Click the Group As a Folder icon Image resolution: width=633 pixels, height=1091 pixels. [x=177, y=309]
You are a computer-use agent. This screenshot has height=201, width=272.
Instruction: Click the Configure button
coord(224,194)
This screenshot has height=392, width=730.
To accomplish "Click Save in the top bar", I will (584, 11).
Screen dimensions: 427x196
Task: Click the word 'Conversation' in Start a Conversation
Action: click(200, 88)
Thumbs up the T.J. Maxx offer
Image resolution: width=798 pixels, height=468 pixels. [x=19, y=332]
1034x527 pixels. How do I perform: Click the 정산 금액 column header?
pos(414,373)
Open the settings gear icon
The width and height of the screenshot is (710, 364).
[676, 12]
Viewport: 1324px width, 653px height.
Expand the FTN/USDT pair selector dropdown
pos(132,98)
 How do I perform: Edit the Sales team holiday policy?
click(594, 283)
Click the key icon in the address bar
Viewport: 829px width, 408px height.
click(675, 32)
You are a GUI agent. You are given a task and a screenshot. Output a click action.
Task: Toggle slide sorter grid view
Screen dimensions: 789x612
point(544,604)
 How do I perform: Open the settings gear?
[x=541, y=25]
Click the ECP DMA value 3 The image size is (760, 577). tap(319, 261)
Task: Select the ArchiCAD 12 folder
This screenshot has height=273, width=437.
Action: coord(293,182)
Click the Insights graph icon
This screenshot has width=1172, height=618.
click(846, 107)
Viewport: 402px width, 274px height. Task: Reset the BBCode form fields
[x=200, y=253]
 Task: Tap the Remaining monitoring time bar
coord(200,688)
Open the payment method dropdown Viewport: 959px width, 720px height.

Problem requirements. Across the entries, tally every line that contains the word "agent" and report the sum by itself.

Result of the task. 2